The Dubai real estate fund manager Equitativa reported a 59.3% increase in net profit for Emirates REIT, totaling $63 million this year alone! The general lift of property values and assets across the city played their part to make up these numbers – more than enough compensated what was lost last time around with losses incurred at about similar levels as before when it came down again too ($242).
Cumulative net income was $68.6 million, up 3.9 % year over year, thanks to higher occupancy. The occupancy rate was 71.8 percent at the end of last year, and it had risen to 81 percent by the end of March. Funds from Operations, a crucial success indicator, were at $18.4 million, 36 above the 2020 figure.
“We are excited about the opportunities in our portfolio that will continue to be part of this positive market trend,” stated Sylvain Vieujot, Executive Deputy Chairman at Equitativa. “The company also made considerable progress tackling legacy issues during their year-long investigation process including winning an award from DIFC for outstanding rent payments by The Jebel Ali School.”

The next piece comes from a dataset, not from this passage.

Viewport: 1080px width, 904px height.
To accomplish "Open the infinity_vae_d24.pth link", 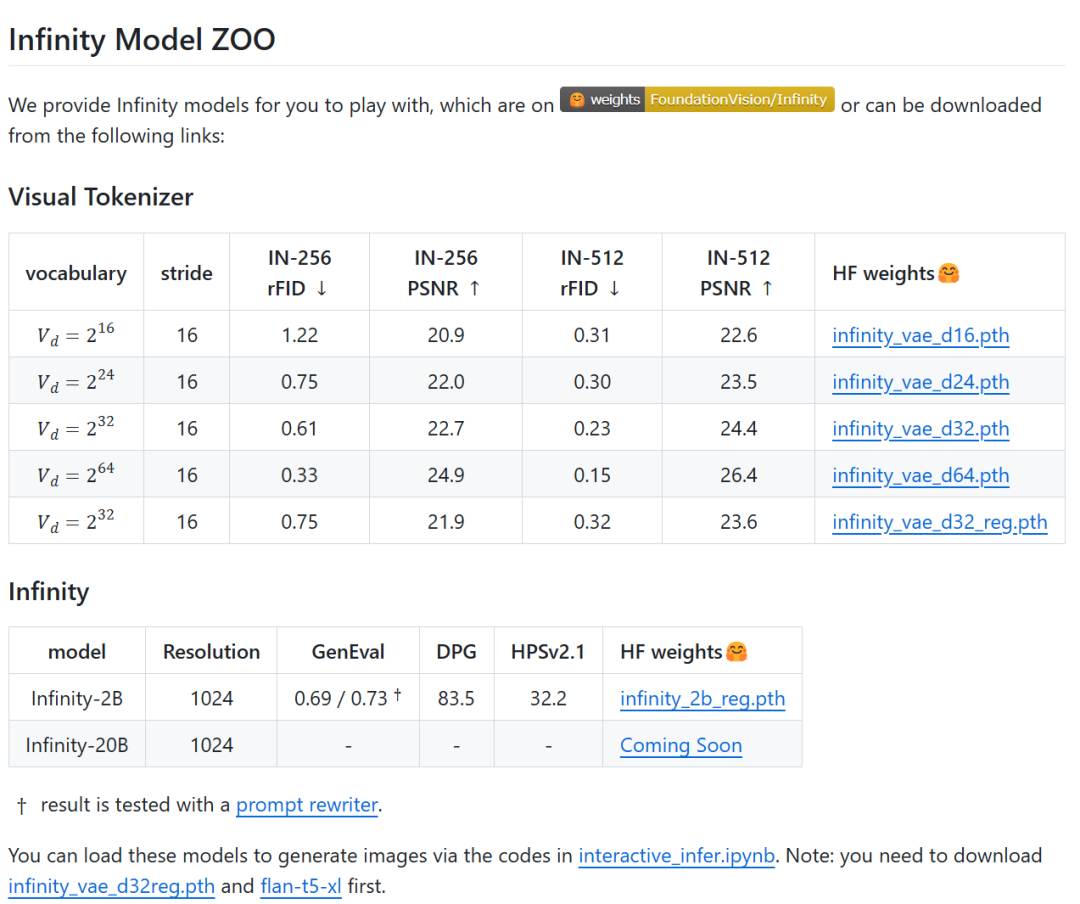I will pos(920,382).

The REIT saw a $44.7 million net equity value on revaluation in 2021, compared to a $243.4 million loss in 2020, as its quantity surveyors, CBRE & Cushman & Wakefield took into account the improving market mood in the UAE’s commercial & retail real estate industries. As of the end of 2021, the REIT’s portfolio was worth $762.1 million, up 7.5 percent. During the same time period, the net asset value (NAV) was $289.8 million, corresponding to $0.95 per share, or a 28.3 percent increase.
“2022 will be a key year for Emirates REIT,” said Thierry Leleu, Equitativa’s newly appointed CEO. In my new job as CEO, I will be focusing on enhancing the REIT’s operational efficiencies and engaging with stakeholders to improve its capital structure, all with the goal of delivering long-term income & value to our stockholders.
“We are well-positioned to take advantage of the current upturn in the Dubai housing market, thanks to our solid investor base and well-balanced portfolio of really high-quality assets.”